WHAT TO DO:
Go over the data and keep only the lines that include "each".

--- START ---

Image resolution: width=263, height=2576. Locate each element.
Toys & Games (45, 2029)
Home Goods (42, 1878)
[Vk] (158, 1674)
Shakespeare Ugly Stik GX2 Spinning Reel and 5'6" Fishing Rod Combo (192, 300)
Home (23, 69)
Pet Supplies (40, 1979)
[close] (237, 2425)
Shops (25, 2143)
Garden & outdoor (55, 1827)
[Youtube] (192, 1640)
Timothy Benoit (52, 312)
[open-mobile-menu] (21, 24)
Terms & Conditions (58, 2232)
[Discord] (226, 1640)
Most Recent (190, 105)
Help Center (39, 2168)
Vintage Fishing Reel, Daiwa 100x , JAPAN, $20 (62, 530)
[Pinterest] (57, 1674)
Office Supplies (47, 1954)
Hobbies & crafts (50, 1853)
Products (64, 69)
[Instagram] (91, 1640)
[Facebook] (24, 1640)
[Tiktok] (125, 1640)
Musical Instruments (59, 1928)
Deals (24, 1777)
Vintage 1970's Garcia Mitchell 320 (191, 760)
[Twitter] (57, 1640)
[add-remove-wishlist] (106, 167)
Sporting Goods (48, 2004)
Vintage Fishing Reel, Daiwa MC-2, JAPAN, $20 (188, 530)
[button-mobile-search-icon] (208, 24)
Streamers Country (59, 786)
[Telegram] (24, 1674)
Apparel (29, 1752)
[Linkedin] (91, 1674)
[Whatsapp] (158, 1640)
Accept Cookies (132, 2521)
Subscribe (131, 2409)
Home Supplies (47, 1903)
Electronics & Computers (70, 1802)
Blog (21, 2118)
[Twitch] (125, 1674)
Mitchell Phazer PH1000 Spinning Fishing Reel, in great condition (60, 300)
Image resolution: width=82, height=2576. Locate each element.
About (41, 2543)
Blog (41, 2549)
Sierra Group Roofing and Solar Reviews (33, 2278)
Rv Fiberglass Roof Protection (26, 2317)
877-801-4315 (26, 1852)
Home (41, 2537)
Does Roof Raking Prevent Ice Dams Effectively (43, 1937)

--- END ---

SOLUTION TO THE PROBLEM:
Image resolution: width=263, height=2576. Locate each element.
Image resolution: width=82, height=2576. Locate each element.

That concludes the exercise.